[Lines for locating words and elements]
········

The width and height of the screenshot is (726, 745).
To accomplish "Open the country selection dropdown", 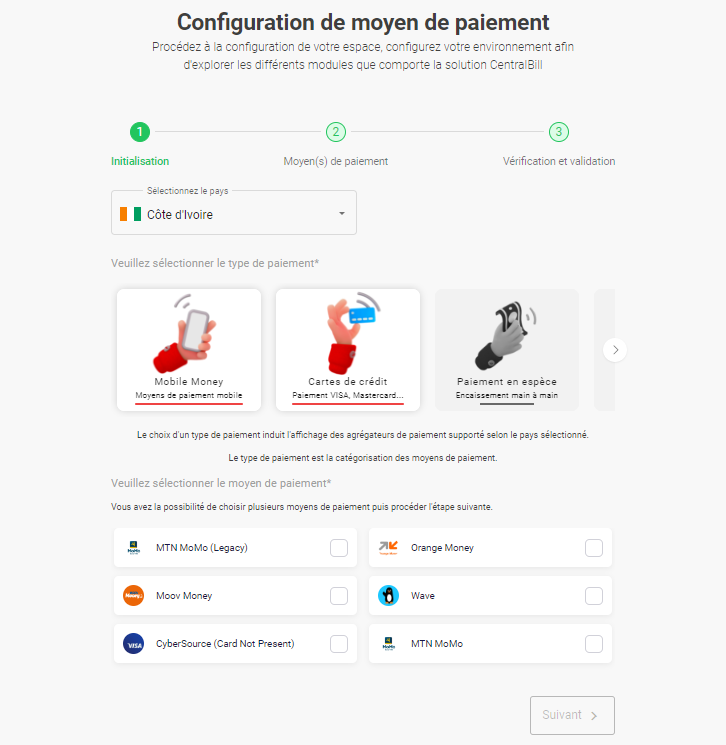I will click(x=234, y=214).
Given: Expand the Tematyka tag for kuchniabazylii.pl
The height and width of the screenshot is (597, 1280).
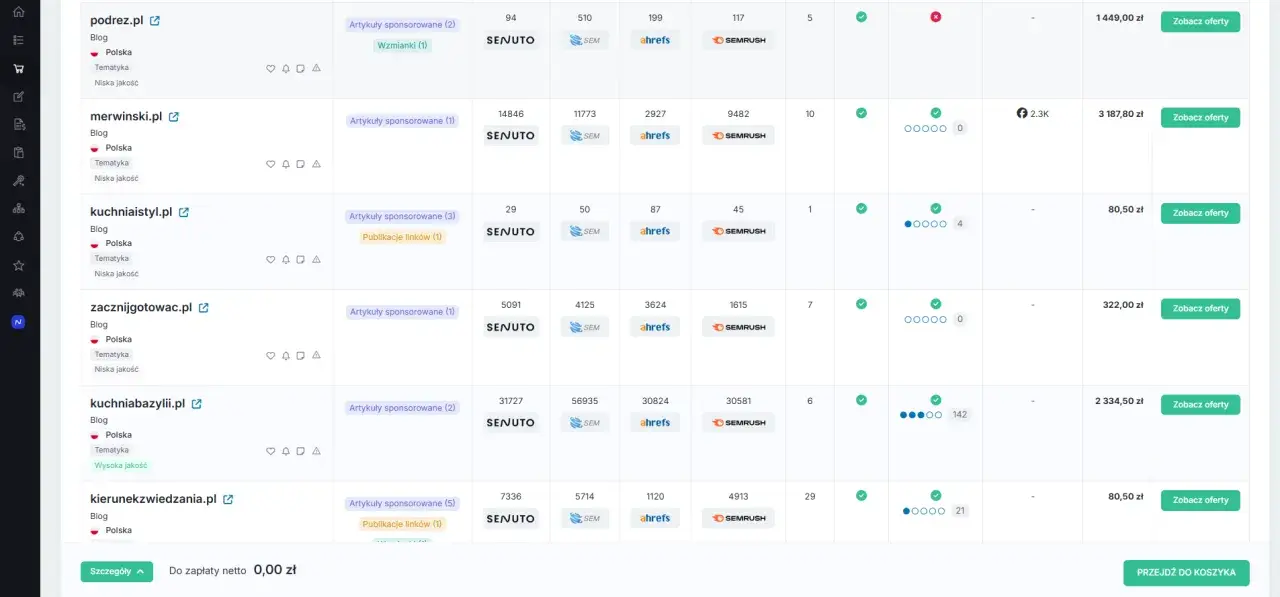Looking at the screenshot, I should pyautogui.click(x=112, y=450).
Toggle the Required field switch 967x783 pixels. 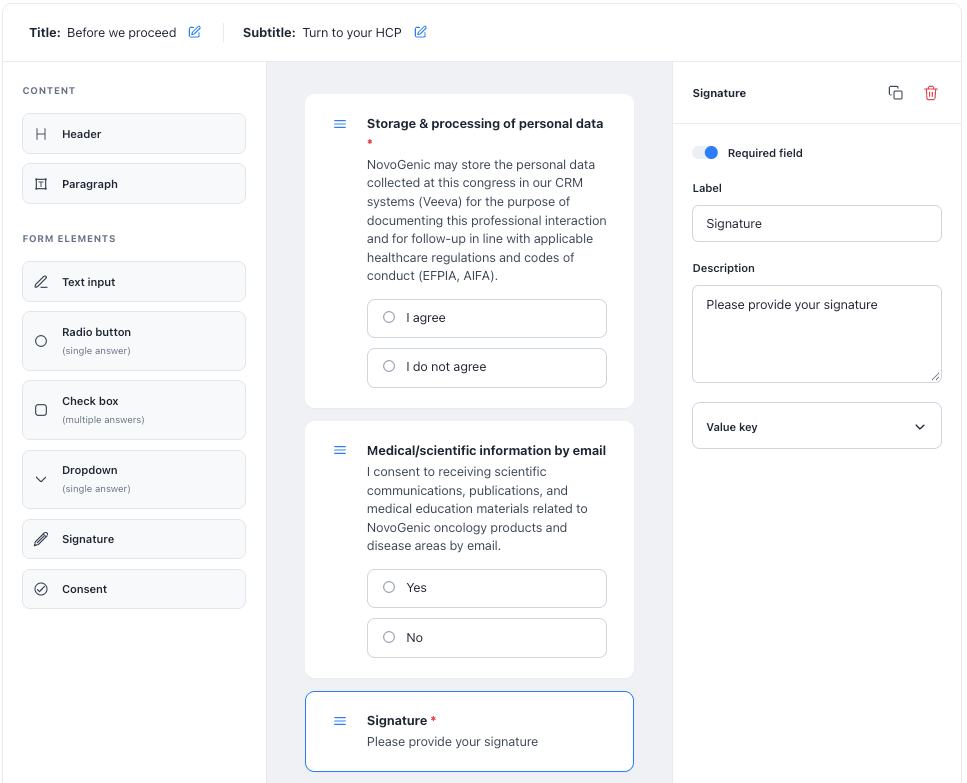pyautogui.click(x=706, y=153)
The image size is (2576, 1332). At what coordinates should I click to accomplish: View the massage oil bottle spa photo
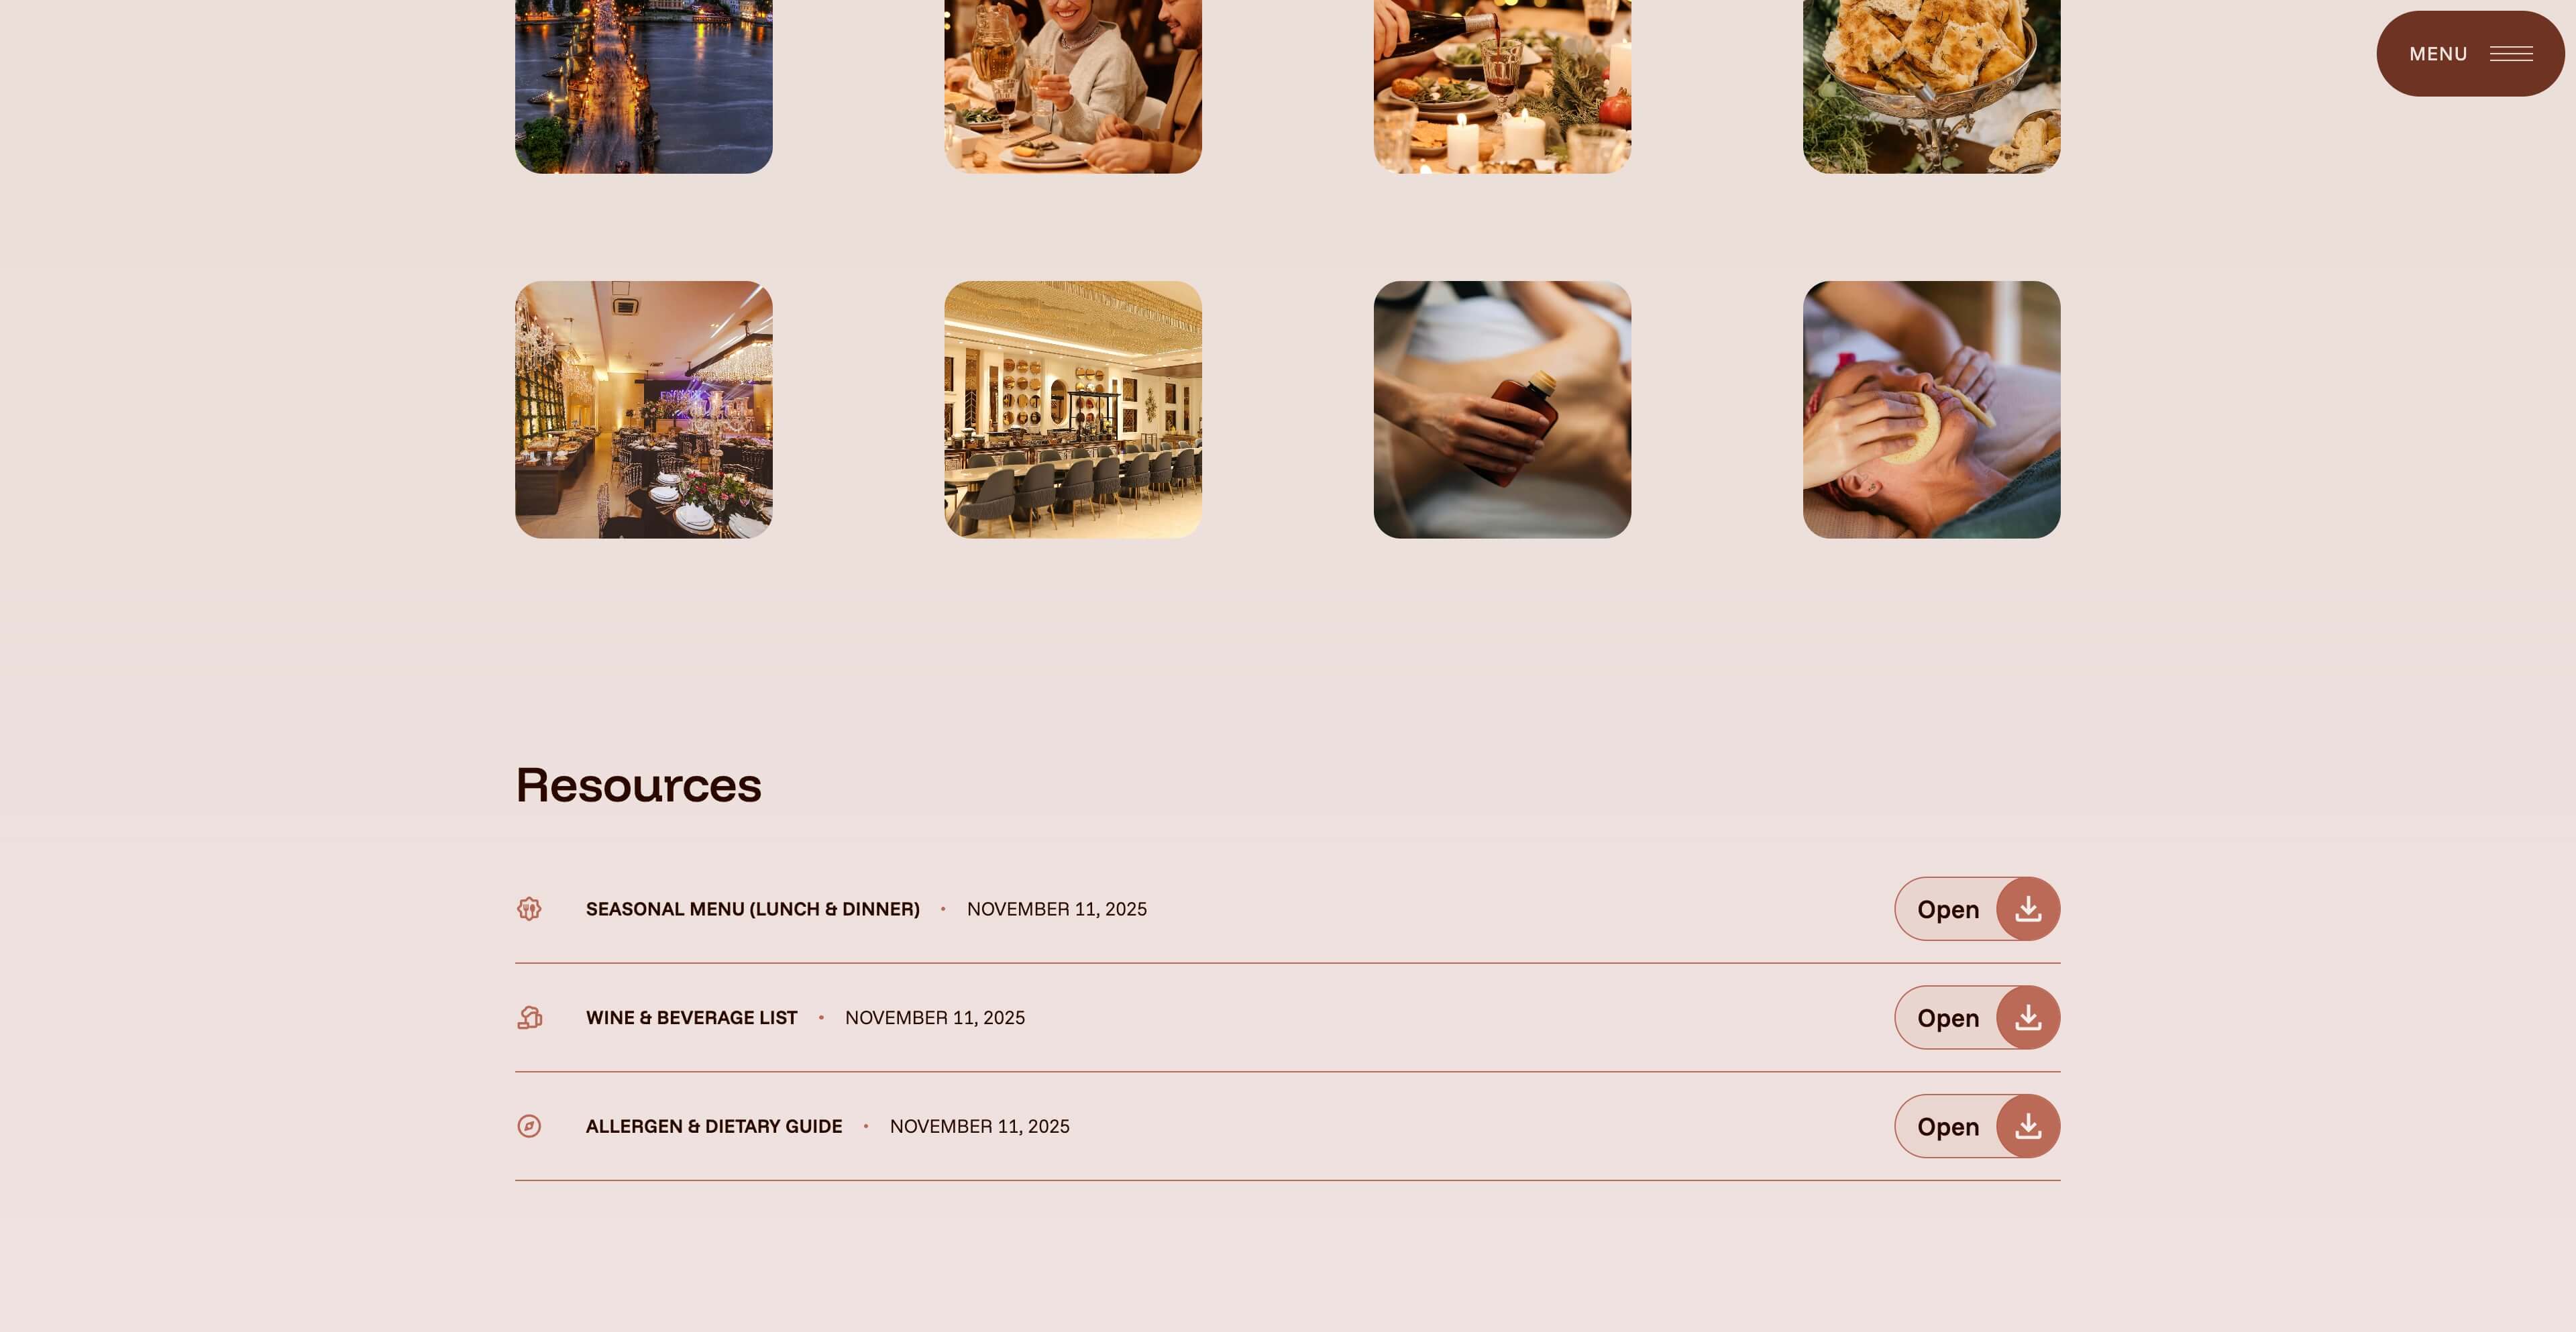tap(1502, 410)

········

→ **TASK DETAILS**:
Output everything from the line containing "The image size" down to the end of the records as a two-column CSV with columns request and answer. Give one row for each request, put each field in quotes, turn line breaks into spaces, and leave the pictures out.

→ **EXPECTED ANSWER**:
request,answer
"The image size is (2576, 1332). At what coordinates should I click to accomplish: View the massage oil bottle spa photo","tap(1502, 410)"